For years, many of us have felt that schools have become exam factories and we are well aware that we are not delivering a well-rounded curriculum. It’s good to hear Spielman acknowledge this, but it’s successive governments giving ever more credence to the often meaningless data we create that have got us to this point.
Ofsted has, of course, gobbled up this approach and it has sat at the very heart of our school accountability system for many, many years. Governments have then delighted in creating league tables and graphs so that we can compare schools, even though the professionals have said that this is impossible to do.
In doing so, countless schools have suffered from Ofsted’s approach. Therefore I found it difficult to hear Spielman say: “This all reflects a tendency to mistake badges and stickers for learning itself. And it is putting the interests of schools ahead of the interests of the children in them.”
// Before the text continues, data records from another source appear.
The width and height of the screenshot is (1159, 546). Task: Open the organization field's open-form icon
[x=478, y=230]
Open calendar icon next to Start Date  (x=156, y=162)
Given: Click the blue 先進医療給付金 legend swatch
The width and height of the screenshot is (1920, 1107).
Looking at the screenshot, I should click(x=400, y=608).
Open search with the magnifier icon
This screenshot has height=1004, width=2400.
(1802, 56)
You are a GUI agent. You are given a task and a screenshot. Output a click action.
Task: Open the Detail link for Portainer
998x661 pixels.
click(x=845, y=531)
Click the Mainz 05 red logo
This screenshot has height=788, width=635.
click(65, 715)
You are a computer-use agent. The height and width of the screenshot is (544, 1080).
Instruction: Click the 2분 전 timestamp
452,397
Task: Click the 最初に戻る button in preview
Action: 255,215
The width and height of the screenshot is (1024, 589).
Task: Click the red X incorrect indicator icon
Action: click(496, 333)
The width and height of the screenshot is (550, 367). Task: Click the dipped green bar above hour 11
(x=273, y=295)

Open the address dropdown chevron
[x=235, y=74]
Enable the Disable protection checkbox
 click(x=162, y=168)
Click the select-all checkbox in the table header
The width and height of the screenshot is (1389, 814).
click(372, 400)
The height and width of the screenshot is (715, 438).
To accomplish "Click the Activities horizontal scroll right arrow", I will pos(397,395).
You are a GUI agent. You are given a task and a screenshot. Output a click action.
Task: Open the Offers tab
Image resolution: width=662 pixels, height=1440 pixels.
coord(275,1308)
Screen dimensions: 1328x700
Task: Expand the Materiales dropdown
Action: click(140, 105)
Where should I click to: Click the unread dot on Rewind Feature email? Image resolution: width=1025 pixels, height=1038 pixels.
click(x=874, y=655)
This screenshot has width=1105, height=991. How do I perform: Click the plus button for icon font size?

It’s absolutely true, but as teachers, we do not need to be told this. Instead, she should be telling this to her Ofsted team and to the government. It is they who have turned our education system into a narrow one that is almost devoid of creativity and divorced from the fun and the reality of everyday life.
Why, as teachers, did we allow this to happen?
Well, some of us took chances, but we quickly became known as “maverick” headteachers, and genuinely talented teachers just left. Why? Because we all put the pupil ahead of the system when we were told not to.
As a profession, we have been ground down by Ofsted and successive governments. Teachers know what they need to be teaching. They know they need to invest in a pupil’s wellbeing. They know pupils need more than maths and English. But those waiting at the door to “‘punish” them for straying from Ofsted guidelines have exerted their powerful influence.
The chief inspector’s comments almost lay the blame on both schools and their teachers. But they are the ones who have been driven into submission. And at what cost? Teachers and heads are leaving in droves and no one seriously believes our system is strong.
I applaud her desire to overhaul the dinosaur that is Ofsted. But it won’t happen overnight. In the meantime, however, what we can all do is acknowledge this move towards change and embrace it. But while Spielman takes on the dinosaurs within her Ofsted team and the government she needs to remember one thing: Ofsted seldom moves a school forward, but it can wreck it.
Colin Harris led a school in a deprived area of Portsmouth for more than two decades. His last two Ofsted reports were ‘outstanding’ across all categories.